1.

Identify the three main characteristics of stem cells and mention any two significant
applications of stem cells.
Characteristics of stem cells:
i. Stem cells are capable of unlimited division (Replication)
ii. Stem cells are not terminally differentiated
iii. They are self-renewable
Applications of stem cells:
i. Stem cells have the ability to replace damaged cells and treat disease: Some of the most
serious medical conditions, such as cancer and birth defects, are due to abnormal cell
division and differentiation. A better understanding of the genetic and molecular
controls of these processes may yield information about how such diseases arise and
suggest new strategies for therapy. This is an important goal of stem cell research.
ii. Stem cells could be used to study disease: This property is already used in the treatment
of extensive burns, and to restore the blood system in patients with leukaemia and other
blood disorders. Stem cells may also hold the key to replacing cells lost in many other
devastating diseases for which there are currently no sustainable cures
iii. Stem cells could provide a resource for testing new medical treatments: Stem cells,
either carrying the disease gene or engineered to contain disease genes, offer a viable
alternative. Scientists could use stem cells to model disease processes in the laboratory
iv. Stem cells could provide a resource for testing new medical treatments: New
medications could be tested for safety on specialized cells generated in large numbers
from stem cell lines – reducing the need for animal testing. Other kinds of cell lines are
already used in this way.
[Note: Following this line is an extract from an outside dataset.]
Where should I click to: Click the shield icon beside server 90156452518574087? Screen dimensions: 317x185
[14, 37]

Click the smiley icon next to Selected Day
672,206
Cancer cell lines, for example, are used to screen potential
anti-tumour drugs.
2.Relate the role of proteins and nucleic acids as biomolecules mentioning its composition,
structure and functions.
NUCLEIC ACID:
Nucleic acids are the genetic material. It is the polymers of nucleotides. A nucleotide consists
of:
i. 5 carbon sugar commonly deoxyribose or ribose sugar so called Deoxyribonucleotide
or ribonucleotide respectively.
ii. Phosphoric acid (H3PO4)
iii. Base consisting of adenine, Quanine, Cytosine and Thymine/uracil
DNA:
The structure of DNA was first given by Watson and crick in 1953. It is a double helix structure
consisting of two anti-parallel strands of nucleotides. The structure consists of major and minor
grooves. Major groups bind proteins that regulates the function of DNA. Strands are held
together by hydrogen bonds between specific pairs of bases. Adenine (A) and thymine (T) form
strong hydrogen bonds to each other but not to C or G. Guanine (G) and cytosine (C) form
strong hydrogen bonds to each other but not to A or T.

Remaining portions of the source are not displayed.